I carabinieri, al termine delle indagini, hanno arrestato un uomo di 28 anni residente a Castellarano con l’accusa di maltrattamenti contro familiari o conviventi ai danni della compagna.

Stando a quanto ricostruito dagli inquirenti, i comportamenti violenti del ventottenne sarebbero iniziati nel settembre del 2025 con aggressioni verbali e ripetuti scatti d’ira, durante i quali rivolgeva alla partner gravi insulti. Ma secondo le indagini l’uomo, praticante di arti marziali miste (Mma), in questi mesi avrebbe anche picchiato la compagna in più occasioni: pugni in testa, schiaffi, spintoni contro le pareti, episodi di soffocamento/strette al collo.

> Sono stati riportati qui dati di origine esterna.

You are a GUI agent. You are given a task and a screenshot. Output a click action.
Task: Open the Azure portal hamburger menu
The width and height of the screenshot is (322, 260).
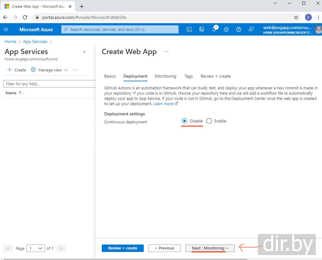coord(6,29)
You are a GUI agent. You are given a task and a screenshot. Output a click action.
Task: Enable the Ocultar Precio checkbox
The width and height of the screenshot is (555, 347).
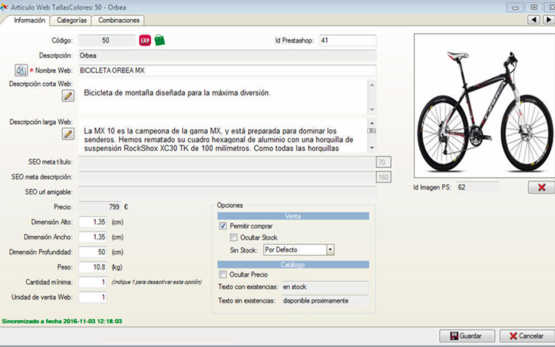coord(223,275)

Il ventottenne l’aveva anche minacciata esplicitamente di morte, più volte, anche davanti alle amiche, sostenendo che avrebbe potuto ucciderla con un solo pugno, ed era ossessionato dal controllo: aveva preso di fatto il controllo dello smartphone della compagna, le impediva di uscire liberamente con le sue amiche, la tempestava di telefonate e messaggi ogni volta che si allontanava senza il suo permesso, l’aveva costretta a cancellare post e follower dal suo profilo Instagram per isolarla socialmente.

Le indagini sono scattate a metà agosto, quando i familiari e le amiche più strette della vittima, allarmati dai messaggi di aiuto inviati dalla donna e dai lividi che avevano notato sul suo corpo, si sono rivolti alle forze dell’ordine. Nonostante un’iniziale ritrosia della donna, dovuta al timore di possibili ritorsioni da parte del compagno, i carabinieri di Castellarano hanno analizzato i messaggi, le foto e gli audio consegnati dalla vittima e hanno ricostruito un quadro di gravi maltrattamenti.

Al ventottenne, oltre al reato di maltrattamenti, è stata contestata anche la specifica circostanza aggravante introdotta dalla legge del 2025 sul femminicidio e correlata alle condotte vessatorie, oppressive e di prevaricazione fondate su motivi di controllo, possesso e discriminazione di genere, tese ad annullare e limitare la libertà personale della vittima.

Considerati i gravi indizi di colpevolezza a carico dell’uomo e il concreto e attuale pericolo di reiterazione del reato, la Procura ha chiesto e ottenuto dal giudice per le indagini preliminari del Tribunale di Reggio Emilia la misura degli arresti domiciliari per il ventottenne, ovviamente in un’abitazione diversa da quella della vittima; per l’uomo è scattato anche il divieto di comunicare con la compagna con qualsiasi mezzo, anche per interposta persona, e l’obbligo di indossare il braccialetto elettronico.